Recently, researchers from the Milk Research Innovation Team of Institute of Animal Science, Chinese Academy of Agricultural Sciences (IAS-CAAS) developed a microbiome-targeted functional regulation method driven by dominant enzyme structures. They identified and characterized a dominant urease from cow rumen microbes and obtained a novel plant-derived urease inhibitor, providing guidance for the efficient utilization of urea feed and targeted functional modulation of microbial communities. The related findings were published in iMeta.

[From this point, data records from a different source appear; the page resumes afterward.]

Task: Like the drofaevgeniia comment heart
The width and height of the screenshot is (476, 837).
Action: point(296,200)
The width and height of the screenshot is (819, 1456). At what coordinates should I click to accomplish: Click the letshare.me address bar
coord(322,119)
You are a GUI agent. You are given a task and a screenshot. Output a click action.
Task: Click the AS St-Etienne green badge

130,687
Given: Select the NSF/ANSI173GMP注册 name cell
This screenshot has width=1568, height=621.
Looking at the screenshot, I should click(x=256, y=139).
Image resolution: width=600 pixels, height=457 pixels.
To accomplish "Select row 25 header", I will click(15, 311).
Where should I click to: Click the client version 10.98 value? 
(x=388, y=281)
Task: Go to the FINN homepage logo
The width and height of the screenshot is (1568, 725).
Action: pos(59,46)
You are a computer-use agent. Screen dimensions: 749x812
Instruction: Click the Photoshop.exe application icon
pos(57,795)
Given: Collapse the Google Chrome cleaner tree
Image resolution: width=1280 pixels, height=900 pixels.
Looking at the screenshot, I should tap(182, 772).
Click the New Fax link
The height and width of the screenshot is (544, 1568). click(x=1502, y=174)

Microbial communities play a crucial role in various ecosystems. Despite extensive research on their taxonomic and functional diversity, effective techniques for precisely regulating microbial functions remain limited. Meanwhile, rumen microbiota in ruminants are central to dietary nutrient metabolism, animal health, and production. However, ureases secreted by urea-degrading bacteria often exhibit excessive activity, leading to nitrogen wastage. Thus, there is a need for novel targeted regulation technologies to efficiently inhibit urease activity.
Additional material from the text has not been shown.